• _INPUT DATA_

BEGIN

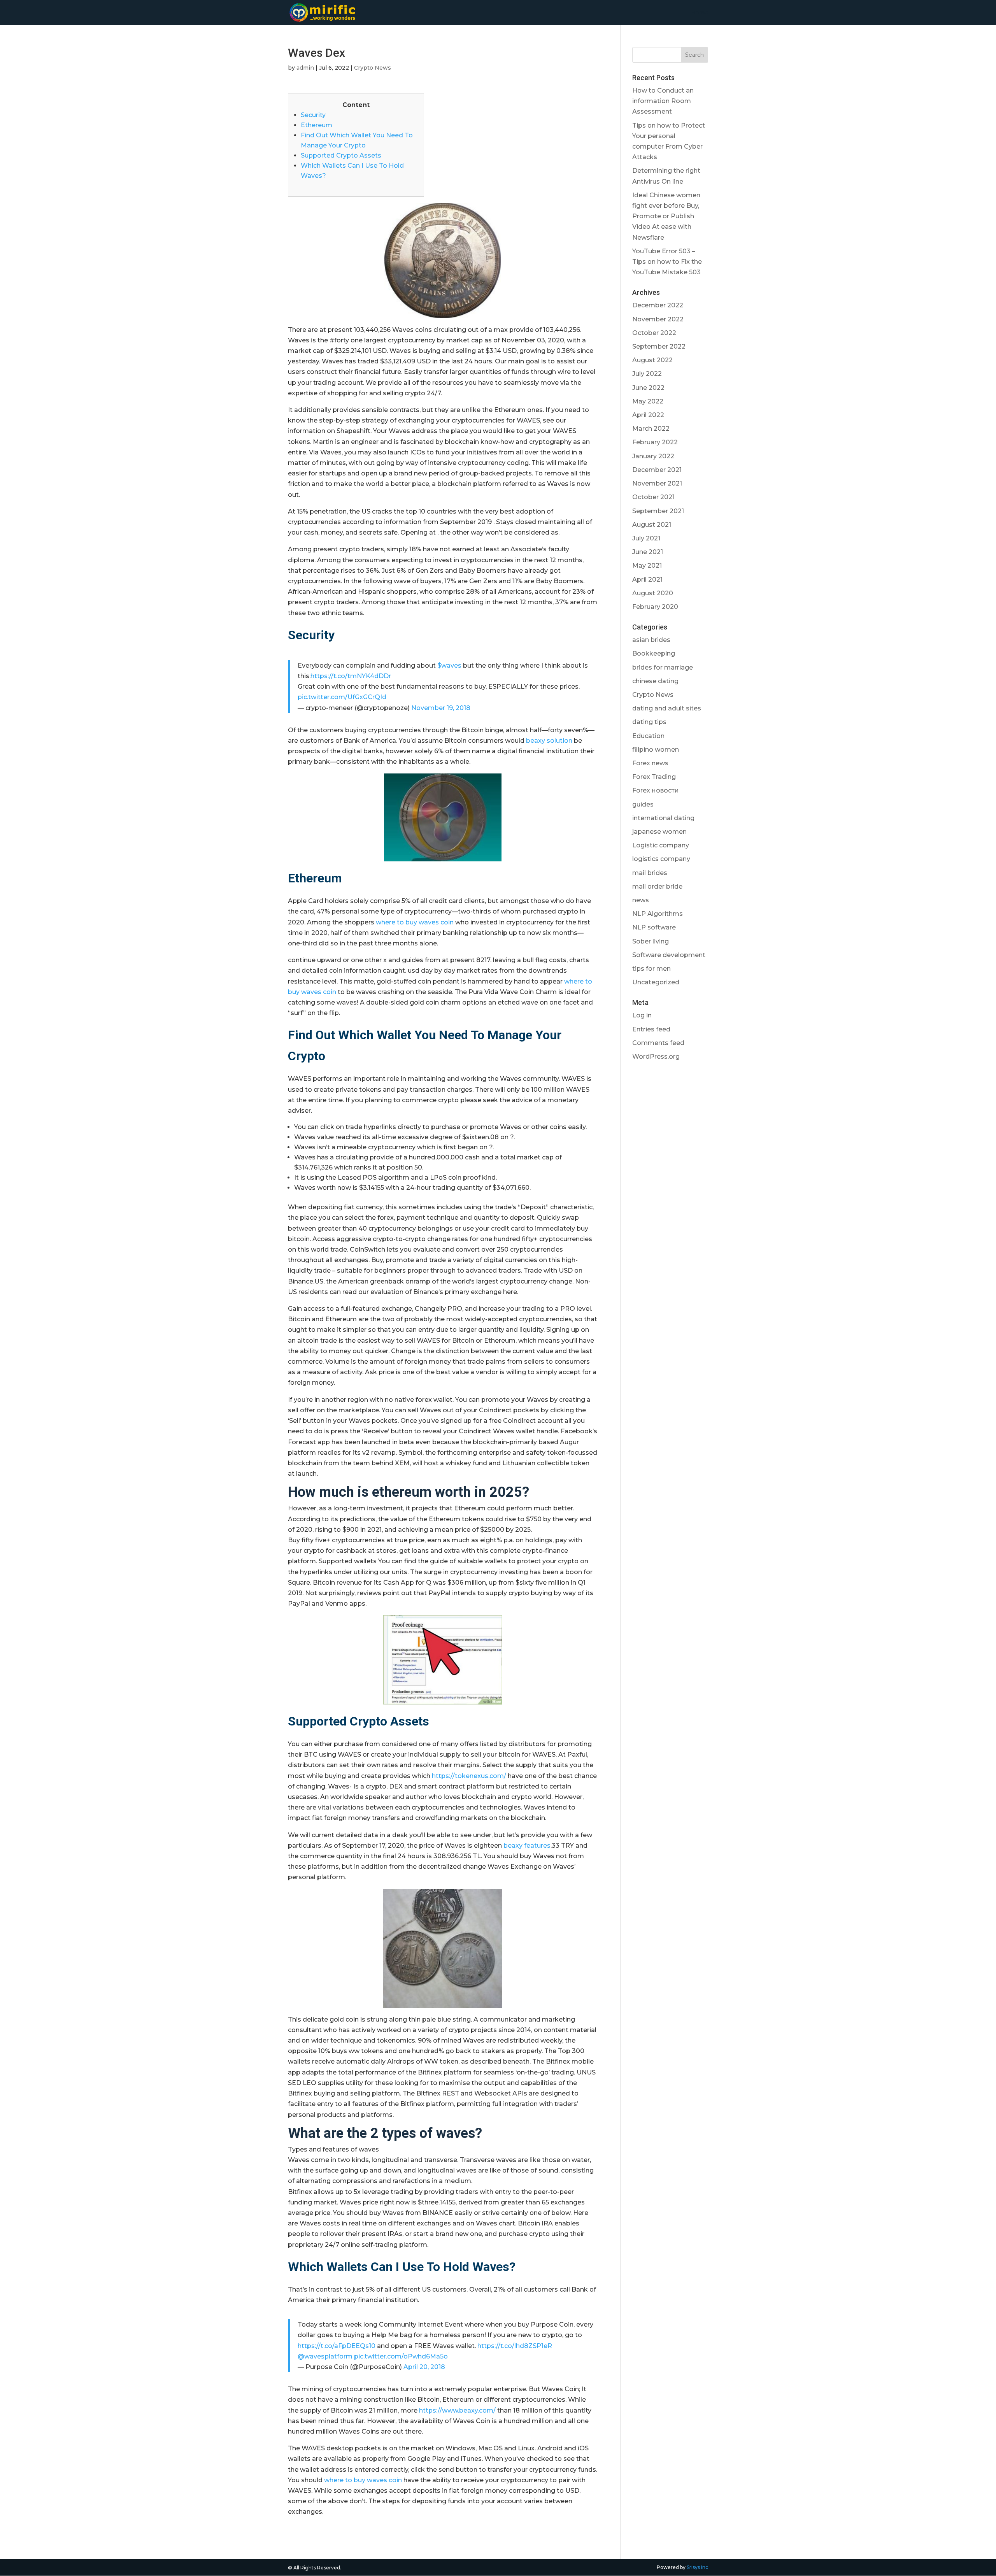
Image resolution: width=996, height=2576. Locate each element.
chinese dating (655, 681)
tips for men (651, 968)
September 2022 (659, 346)
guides (643, 804)
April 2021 (647, 579)
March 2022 (651, 428)
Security (313, 115)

END

• _WHAT YOU WILL DO_
From the line containing "chinese dating (655, 681)" down to the last line, reproduce the records exactly. Include both ends.

• _EXERCISE ANSWER_
chinese dating (655, 681)
tips for men (651, 968)
September 2022 (659, 346)
guides (643, 804)
April 2021 (647, 579)
March 2022 (651, 428)
Security (313, 115)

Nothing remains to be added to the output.